Collected data:
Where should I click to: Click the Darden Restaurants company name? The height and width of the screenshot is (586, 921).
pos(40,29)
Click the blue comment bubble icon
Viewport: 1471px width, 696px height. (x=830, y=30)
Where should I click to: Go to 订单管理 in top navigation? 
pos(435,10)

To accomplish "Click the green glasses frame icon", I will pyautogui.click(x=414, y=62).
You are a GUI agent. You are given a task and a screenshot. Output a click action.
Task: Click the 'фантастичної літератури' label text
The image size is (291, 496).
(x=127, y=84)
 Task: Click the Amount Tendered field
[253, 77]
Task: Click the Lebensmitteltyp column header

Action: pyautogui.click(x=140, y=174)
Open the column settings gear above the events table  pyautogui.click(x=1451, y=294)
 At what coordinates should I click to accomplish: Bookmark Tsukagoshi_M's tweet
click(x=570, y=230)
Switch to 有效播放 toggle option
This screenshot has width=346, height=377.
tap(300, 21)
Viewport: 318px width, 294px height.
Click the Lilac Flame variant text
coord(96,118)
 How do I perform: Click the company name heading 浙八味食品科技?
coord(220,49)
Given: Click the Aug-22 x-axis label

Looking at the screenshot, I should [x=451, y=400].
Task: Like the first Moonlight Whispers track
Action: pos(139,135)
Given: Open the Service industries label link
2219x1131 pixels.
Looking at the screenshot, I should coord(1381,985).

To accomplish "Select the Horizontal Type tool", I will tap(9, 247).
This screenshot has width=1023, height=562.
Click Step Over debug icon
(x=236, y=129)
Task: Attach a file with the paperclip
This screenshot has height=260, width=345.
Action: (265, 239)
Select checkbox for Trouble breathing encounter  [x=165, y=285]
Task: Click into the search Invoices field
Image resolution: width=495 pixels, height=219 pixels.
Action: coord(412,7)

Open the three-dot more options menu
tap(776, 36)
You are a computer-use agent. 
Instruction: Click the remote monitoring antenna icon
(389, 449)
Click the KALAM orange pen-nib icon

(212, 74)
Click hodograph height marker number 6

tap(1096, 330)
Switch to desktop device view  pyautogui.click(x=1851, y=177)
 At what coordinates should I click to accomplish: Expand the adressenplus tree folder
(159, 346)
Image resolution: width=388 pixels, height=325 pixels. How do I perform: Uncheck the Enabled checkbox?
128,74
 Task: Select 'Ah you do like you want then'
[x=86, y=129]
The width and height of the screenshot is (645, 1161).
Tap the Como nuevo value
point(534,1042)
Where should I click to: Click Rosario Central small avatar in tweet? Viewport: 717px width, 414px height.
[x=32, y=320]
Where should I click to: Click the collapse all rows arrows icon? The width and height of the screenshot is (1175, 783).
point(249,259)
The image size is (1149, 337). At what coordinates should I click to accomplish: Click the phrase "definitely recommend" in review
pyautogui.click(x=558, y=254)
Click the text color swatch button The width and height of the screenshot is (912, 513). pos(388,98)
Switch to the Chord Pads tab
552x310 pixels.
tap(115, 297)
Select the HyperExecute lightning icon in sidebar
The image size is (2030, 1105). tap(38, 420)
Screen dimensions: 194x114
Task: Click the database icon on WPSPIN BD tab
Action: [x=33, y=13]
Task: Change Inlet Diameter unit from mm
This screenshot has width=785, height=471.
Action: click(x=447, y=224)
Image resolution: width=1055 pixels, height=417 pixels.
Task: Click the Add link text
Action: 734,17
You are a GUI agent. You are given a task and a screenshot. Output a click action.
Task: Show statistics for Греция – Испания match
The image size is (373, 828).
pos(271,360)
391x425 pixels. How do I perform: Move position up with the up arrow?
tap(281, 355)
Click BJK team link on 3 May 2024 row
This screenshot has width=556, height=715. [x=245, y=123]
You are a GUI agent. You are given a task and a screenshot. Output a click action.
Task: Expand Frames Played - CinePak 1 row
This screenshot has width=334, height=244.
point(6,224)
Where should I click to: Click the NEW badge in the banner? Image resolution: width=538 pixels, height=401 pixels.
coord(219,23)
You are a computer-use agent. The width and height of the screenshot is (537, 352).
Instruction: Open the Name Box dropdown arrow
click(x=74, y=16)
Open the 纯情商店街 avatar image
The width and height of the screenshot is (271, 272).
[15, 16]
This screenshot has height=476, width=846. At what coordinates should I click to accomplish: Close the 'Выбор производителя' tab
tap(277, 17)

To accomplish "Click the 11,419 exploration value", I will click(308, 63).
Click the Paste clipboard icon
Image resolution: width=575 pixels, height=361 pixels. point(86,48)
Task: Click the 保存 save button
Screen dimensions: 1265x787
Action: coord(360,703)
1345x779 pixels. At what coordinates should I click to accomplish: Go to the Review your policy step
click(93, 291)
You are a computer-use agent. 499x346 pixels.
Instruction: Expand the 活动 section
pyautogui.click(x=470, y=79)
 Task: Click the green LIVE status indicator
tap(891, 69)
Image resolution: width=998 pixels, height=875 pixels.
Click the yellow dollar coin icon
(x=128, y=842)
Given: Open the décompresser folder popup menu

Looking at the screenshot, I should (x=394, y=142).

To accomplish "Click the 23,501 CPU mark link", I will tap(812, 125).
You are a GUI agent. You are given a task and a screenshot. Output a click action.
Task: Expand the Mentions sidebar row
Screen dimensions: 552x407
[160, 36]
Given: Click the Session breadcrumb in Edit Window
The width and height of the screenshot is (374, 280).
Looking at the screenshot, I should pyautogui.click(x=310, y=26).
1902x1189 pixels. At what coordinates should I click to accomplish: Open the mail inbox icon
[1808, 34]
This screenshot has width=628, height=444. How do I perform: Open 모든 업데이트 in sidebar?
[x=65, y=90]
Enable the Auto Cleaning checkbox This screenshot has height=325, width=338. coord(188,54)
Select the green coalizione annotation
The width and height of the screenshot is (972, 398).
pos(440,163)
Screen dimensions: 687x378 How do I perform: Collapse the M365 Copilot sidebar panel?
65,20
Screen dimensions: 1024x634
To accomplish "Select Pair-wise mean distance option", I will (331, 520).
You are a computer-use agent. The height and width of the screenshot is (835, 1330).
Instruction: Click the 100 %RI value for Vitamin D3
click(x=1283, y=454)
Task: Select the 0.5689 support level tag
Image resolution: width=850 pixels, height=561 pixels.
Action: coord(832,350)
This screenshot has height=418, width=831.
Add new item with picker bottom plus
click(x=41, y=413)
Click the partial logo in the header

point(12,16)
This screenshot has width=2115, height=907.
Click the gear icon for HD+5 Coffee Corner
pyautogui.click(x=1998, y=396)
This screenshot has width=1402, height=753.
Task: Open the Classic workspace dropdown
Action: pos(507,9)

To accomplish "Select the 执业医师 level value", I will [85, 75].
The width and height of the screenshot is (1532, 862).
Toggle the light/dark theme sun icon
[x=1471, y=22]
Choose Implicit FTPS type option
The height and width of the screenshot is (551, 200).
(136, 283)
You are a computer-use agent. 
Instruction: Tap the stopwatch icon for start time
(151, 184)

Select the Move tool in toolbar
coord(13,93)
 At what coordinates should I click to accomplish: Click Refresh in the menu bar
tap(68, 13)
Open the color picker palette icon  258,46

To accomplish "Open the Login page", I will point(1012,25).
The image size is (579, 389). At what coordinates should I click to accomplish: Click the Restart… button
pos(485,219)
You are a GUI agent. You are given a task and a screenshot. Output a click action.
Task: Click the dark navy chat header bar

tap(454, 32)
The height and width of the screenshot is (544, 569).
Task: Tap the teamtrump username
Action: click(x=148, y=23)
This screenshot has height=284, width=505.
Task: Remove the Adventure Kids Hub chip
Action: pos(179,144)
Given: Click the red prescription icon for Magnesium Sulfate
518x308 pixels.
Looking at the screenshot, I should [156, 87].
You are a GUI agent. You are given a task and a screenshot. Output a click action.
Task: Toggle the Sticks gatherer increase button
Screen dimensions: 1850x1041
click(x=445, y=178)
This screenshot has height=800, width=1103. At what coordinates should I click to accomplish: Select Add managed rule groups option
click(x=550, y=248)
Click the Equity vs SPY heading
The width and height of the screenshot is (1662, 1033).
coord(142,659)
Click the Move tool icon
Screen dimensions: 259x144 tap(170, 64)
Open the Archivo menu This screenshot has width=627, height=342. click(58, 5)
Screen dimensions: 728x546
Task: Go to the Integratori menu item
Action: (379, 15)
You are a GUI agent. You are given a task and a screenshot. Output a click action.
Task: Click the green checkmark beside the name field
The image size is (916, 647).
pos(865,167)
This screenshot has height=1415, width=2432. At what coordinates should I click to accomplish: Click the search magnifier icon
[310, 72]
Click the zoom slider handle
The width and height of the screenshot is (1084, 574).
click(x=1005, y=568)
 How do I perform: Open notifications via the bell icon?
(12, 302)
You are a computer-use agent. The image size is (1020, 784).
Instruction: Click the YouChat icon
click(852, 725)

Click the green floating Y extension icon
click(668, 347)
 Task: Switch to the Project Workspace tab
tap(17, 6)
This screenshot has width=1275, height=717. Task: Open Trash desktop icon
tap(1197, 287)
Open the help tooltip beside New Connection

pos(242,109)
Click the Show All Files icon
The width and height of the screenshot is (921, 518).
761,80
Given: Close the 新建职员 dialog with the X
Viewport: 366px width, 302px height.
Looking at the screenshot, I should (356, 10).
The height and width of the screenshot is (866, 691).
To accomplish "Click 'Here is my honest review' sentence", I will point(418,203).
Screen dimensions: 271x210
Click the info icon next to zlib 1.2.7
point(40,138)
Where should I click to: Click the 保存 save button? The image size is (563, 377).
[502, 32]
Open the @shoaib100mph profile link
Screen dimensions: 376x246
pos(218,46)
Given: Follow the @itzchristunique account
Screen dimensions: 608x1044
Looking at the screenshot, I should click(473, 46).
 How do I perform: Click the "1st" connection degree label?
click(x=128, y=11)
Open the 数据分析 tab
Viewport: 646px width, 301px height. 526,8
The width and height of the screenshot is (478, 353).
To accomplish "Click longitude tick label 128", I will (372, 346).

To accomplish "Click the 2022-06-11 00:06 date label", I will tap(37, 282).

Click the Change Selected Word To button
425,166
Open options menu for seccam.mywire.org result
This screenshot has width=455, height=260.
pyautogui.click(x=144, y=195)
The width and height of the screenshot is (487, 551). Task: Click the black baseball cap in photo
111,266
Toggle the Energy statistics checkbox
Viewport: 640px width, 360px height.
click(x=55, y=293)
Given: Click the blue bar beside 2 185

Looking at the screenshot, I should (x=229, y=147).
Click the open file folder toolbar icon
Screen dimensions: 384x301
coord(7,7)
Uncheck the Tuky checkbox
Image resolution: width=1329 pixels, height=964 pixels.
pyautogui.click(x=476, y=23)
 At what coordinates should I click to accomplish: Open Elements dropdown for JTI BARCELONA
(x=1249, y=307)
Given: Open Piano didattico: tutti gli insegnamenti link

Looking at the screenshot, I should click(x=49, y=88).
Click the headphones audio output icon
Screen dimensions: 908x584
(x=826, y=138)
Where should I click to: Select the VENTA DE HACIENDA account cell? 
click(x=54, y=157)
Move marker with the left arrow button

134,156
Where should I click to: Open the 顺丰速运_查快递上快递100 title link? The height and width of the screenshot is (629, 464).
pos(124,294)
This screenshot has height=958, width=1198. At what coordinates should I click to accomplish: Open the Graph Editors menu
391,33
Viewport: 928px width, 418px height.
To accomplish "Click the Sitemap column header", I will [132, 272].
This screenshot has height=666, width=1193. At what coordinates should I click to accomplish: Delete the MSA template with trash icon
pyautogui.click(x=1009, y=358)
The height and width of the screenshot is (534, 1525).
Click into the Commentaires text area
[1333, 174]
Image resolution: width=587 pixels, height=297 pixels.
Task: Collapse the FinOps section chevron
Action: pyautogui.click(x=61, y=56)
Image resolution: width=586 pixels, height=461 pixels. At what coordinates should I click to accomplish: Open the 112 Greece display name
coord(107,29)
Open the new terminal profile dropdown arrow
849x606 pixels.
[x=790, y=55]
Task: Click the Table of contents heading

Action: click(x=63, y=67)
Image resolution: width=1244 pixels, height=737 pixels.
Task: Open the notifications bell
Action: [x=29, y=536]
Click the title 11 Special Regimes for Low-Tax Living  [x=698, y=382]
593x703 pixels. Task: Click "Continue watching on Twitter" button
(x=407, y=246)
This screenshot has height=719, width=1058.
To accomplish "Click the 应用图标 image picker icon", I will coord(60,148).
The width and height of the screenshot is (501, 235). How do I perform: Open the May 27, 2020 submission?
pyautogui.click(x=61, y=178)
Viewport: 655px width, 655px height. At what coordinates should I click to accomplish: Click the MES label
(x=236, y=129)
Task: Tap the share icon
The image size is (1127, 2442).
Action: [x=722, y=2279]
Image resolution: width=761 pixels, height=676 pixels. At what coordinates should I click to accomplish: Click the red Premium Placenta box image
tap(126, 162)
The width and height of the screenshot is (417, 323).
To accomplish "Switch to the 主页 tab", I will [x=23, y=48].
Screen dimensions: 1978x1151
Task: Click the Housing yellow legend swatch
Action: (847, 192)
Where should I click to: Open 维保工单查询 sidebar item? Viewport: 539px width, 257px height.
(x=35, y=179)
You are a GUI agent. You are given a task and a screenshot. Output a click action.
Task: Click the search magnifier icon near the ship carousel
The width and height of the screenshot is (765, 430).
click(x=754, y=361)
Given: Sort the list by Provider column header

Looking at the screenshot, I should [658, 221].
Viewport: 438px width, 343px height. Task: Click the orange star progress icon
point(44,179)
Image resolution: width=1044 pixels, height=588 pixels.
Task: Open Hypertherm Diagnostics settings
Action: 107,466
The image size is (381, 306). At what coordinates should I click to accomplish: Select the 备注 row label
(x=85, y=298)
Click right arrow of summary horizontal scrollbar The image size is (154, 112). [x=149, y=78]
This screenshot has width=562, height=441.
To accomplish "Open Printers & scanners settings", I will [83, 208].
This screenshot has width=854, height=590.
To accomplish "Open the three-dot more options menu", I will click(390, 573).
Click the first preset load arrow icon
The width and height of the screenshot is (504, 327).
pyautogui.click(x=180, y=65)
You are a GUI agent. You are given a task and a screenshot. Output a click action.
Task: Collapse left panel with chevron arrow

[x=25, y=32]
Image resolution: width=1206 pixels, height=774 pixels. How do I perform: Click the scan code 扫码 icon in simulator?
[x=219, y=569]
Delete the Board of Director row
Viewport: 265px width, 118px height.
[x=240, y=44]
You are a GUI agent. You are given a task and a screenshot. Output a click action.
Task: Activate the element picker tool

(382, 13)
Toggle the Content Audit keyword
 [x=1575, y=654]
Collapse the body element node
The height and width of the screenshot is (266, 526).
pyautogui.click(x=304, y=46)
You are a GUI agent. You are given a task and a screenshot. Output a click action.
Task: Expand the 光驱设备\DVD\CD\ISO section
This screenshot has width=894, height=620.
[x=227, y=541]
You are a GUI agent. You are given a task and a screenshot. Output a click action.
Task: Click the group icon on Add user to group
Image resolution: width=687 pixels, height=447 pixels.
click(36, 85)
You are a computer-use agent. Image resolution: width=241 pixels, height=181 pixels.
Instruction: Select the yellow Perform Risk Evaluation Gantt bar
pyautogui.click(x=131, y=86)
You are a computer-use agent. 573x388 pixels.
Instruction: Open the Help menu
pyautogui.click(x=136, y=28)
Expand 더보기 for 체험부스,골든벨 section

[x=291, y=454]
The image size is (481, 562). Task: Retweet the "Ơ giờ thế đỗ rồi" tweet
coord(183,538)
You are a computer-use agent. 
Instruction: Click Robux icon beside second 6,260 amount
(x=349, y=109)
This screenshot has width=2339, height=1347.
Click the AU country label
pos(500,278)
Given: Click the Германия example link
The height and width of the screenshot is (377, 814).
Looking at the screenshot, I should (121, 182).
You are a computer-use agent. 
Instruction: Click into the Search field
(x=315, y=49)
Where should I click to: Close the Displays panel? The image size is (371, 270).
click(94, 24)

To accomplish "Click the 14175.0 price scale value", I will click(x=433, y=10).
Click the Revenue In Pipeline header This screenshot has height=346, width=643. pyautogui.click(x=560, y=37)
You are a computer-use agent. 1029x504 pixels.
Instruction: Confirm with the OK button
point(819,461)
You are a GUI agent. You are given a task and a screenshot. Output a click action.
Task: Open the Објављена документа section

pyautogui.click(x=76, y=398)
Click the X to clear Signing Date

### [To be done]
Lay out the stretch of the material from the line containing "391x425 pixels. How" through the line containing "tap(891, 69)" as a numbered list, omitting any blank lines.

### [Solution to this task]
1. 391x425 pixels. How do I perform: Move position up with the up arrow?
2. tap(281, 355)
3. Click BJK team link on 3 May 2024 row
4. This screenshot has width=556, height=715. [x=245, y=123]
5. You are a GUI agent. You are given a task and a screenshot. Output a click action.
6. Task: Expand Frames Played - CinePak 1 row
7. This screenshot has width=334, height=244.
8. point(6,224)
9. Where should I click to: Click the NEW badge in the banner? Image resolution: width=538 pixels, height=401 pixels.
10. coord(219,23)
11. You are a computer-use agent. The width and height of the screenshot is (537, 352).
12. Instruction: Open the Name Box dropdown arrow
13. click(x=74, y=16)
14. Open the 纯情商店街 avatar image
15. The width and height of the screenshot is (271, 272).
16. [15, 16]
17. This screenshot has height=476, width=846. At what coordinates should I click to accomplish: Close the 'Выбор производителя' tab
18. tap(277, 17)
19. To accomplish "Click the 11,419 exploration value", I will click(308, 63).
20. Click the Paste clipboard icon
21. Image resolution: width=575 pixels, height=361 pixels. point(86,48)
22. Task: Click the 保存 save button
23. Screen dimensions: 1265x787
24. Action: coord(360,703)
25. 1345x779 pixels. At what coordinates should I click to accomplish: Go to the Review your policy step
26. click(93, 291)
27. You are a computer-use agent. 499x346 pixels.
28. Instruction: Expand the 活动 section
29. pyautogui.click(x=470, y=79)
30.  Task: Click the green LIVE status indicator
31. tap(891, 69)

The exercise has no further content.